L'ex presidente del Consiglio Giuseppe Conte ad un incontro del Belt and Road Forum

di Crispian Balmer

ROMA (Reuters) - È molto improbabile che l'Italia rinnovi l'accordo con la Cina per la Nuova via della seta (noto anche come "Belt and Road initiative" o Bri), che scade all'inizio del prossimo anno, ma ha bisogno di tempo per discutere la questione con Pechino.

Lo ha detto un funzionario governativo, a conoscenza delle discussioni interne sulla questione.

Una decisione formale non sarà presa prima del vertice del G7 questo mese in Giappone, ha detto il funzionario, aggiungendo che si tratta di un argomento molto delicato.

Nessun commento da parte dell'ufficio della presidente del Consiglio Giorgia Meloni.

Nel 2019 l'Italia è stata la prima e finora unica nazione del G7 ad aderire all'ambizioso programma Bri, che secondo i critici permetterebbe alla Cina di ottenere il controllo di tecnologie sensibili e infrastrutture vitali.

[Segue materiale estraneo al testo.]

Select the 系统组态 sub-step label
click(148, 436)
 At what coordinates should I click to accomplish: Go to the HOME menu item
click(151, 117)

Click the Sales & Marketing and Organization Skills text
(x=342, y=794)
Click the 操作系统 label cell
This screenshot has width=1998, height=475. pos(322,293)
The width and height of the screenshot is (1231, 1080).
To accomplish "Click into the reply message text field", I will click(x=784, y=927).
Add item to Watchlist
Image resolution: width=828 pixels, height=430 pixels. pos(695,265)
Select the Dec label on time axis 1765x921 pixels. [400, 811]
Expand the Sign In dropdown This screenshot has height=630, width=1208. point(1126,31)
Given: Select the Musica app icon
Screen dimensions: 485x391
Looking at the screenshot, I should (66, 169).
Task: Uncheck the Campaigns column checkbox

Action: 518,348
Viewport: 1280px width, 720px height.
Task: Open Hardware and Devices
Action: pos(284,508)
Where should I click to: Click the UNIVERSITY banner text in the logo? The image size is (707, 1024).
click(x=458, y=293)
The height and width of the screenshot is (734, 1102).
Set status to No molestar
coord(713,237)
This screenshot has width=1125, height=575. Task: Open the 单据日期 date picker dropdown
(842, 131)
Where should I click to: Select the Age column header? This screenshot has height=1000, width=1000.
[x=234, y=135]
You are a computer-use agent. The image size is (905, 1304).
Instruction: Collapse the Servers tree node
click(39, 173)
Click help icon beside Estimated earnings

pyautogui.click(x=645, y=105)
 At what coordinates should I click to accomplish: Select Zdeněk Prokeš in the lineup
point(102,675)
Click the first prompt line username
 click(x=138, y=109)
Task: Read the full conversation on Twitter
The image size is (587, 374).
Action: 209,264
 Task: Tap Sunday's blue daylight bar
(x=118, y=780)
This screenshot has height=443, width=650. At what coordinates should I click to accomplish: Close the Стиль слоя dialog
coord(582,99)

L'allora premier Giuseppe Conte sperava che l'accordo avrebbe dato una spinta alla ristagnante economia italiana, ma negli ultimi quattro anni i benefici sono stati scarsi: lo scorso anno le esportazioni verso la Cina sono state pari a 16,4 miliardi di euro, rispetto ai 13 miliardi di euro del 2019.

In contrasto, le esportazioni cinesi verso l'Italia sono salite a 57,5 miliardi di euro da 31,7 miliardi nello stesso periodo, secondo i dati diffusi dal ministero degli Esteri italiano.

I principali partner commerciali dell'Italia nella zona euro, Francia e Germania, hanno esportato molto di più in Cina lo scorso anno, nonostante non facciano parte della Nuova via della seta.

Il funzionario governativo ha detto che il governo evidenzierà questa mancanza di sviluppo economico come motivazione per non rinnovare l'accordo.

Il patto scade a marzo 2024 e sarà automaticamente rinnovato a meno che una delle due parti non comunichi all'altra il proprio ritiro, con un preavviso scritto di almeno tre mesi.

In un'intervista a Reuters lo scorso anno, prima della vittoria nelle elezioni di settembre, Giorgia Meloni ha chiarito di essere contraria alla decisione di Conte. "Non c'è alcuna volontà politica da parte mia di favorire l'espansione cinese in Italia o in Europa", ha detto.

Meloni ha cercato di rafforzare le sue credenziali come leader impegnata a favore della Nato e dell'Atlantico, attirando l'attenzione degli alleati occidentali con un forte sostegno all'Ucraina.

Tuttavia, è stata attenta a non offendere la Cina e funzionari governativi hanno sottolineato che Roma non intende causare una spaccatura diplomatica.

La Cina deve rimanere un partner, ma l'Italia non può trovarsi in una situazione di eccessiva dipendenza da Pechino in un settore chiave, come è accaduto con la Russia e con l'approvvigionamento energetico, ha detto un secondo funzionario.

Meloni ha incontrato il presidente cinese Xi Jinping a Bali lo scorso novembre e ha accettato l'invito per una visita in Cina, anche se non è ancora stata fissata una data.

La premier non si è ancora recata a Washington e secondo il funzionario governativo non intende andare a Pechino senza prima incontrare il presidente degli Stati Uniti Joe Biden.